Palo Alto's Jasmine Tosky came the closest to Lacroix, taking second overall with a 2:10.89, while Bluefish's Elizabeth Beisel earned third-place honors in 2:12.74. Beisel finally had the chance to wear more than a training suit, and it showed as she earned a podium spot.
California's Caitlin Leverenz (2:13.76), Tualatin Hills' Michelle Cefal (2:14.11), Redlands' Sonia Wang (2:14.44), Pleasanton's Celina Li (2:14.94) and Nova's Emma Nunn (2:15.58) rounded out the top eight, while Mexico's Rita Medrano Munoz had a bit of a fly and die approach as she went out with Lacroix at the 100-meter mark with a 1:01.25 before fading to ninth with a 2:23.12.
Palo Alto's Ally Howe lowered her lifetime best during the B final of the event with a winning time of 2:12.83. That's her first time under 2:13, breaking her previous personal record of 2:13.41 from the 2011 Michigan Grand Prix. Today's time had some foreshadowing with her strong 2:14.16 from the Austin stop of the Grand Prix earlier this year.
Men's 200 fly
Fresno Dolphin 16-year-old Justin Wright pulled off a gigantic upset as he came home in 30.02 to top the 200-meter fly field with a sizzling 1:57.90. That swim demolished his previous lifetime best of 1:59.48 from the 2012 Junior Pan Pacific Championships, and shot him into the national conscience heading into the World Championship Trials this summer.
Tom Luchsinger and Club Wolverine's Tyler Clary initially took the swim out hard with 56.8s at the halfway mark with Clary in the lead by a hand. Neither one of them saw Wright turn on the steam down the final 50 meters as they were focused on each other.
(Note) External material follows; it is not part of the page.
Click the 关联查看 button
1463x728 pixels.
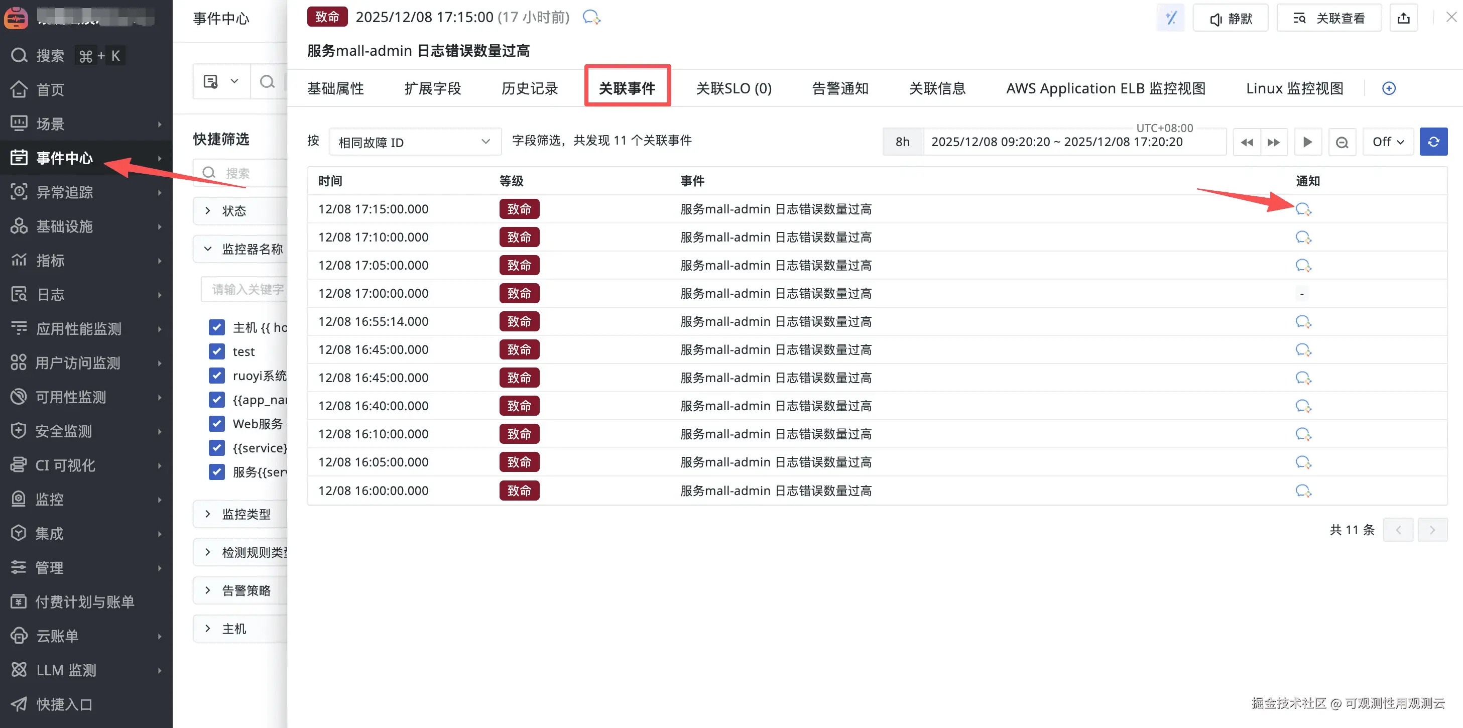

Luchsinger managed to post a 1:58.26, edging Clary's 1:58.53 at the wall for second place overall.
Club Wolverine's Dan Madwed (1:59.78), Tom Kremer (1:59.91), Stanford's Bobby Bollier (2:00.00), Switzerland's Nico van Duijn (2:00.07), Club Wolverine's Michael Klueh (2:00.32) and Swim Ontario's Zack Chetrat (2:00.61) also vied for the meet title this evening in what turned out to be a surprising finish.
Women's 100 breast
Trojan's Jessica Hardy, the world-record holder in the event, cracked 1:07 for the first time this season with a scorching time of 1:06.86. She already stood fourth in the world this year with her 1:07.03 from the Charlotte stop of the Arena Grand Prix, but just missed clearing Ruta Meilutyte's 1:06.75 to grab third in the world rankings. Hardy actually pushed the pace extremely hard early with a 31.23 before coming home in 35.63 to have more than enough to take the win.
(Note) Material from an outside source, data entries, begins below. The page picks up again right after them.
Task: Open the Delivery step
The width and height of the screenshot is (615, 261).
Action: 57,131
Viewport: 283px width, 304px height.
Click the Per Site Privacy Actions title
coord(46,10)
Australia's Samantha Marshall took down second-place honors in the event with a time of 1:08.00, about a half-a-second outside the top 10 in the world rankings, while Longhorn's Laura Sogar finished third with a time of 1:08.41. Sogar came a second short of her lifetime and season best of 1:07.57 set at the Charlotte stop earlier this year after winning the 200-meter breaststroke earlier this meet.
Wisconsin's Ashley Wanland (1:08.62), SoFlo's Alia Atkinson (1:08.70), SBSC's Katy Freeman (1:09.38), Mexico's Erica Dittmer (1:10.46), Swim Ontario's Martha McCabe (1:10.50) and Club Wolverine's Angela Chokran (1:10.71) picked up the rest of the championship finale finishes this evening.
Men's 100 breast
Tucson Ford's Kevin Cordes completed the breaststroke sweep as he added the 100-meter triumph to his 200-meter breast win from earlier in the meet. Cordes turned in a 1:00.47 to match his lifetime best from the 2012 U.S. Open last summer. His swim nearly cracked the top 10 in the world, currently anchored by Mattia Pesce with a 1:00.37 from Italian Nationals.
Cordes continues to round into form in long course meters, as he is already the most dangerous short course breaststroker in the world after his outstanding performances for Arizona at the NCAA Championships.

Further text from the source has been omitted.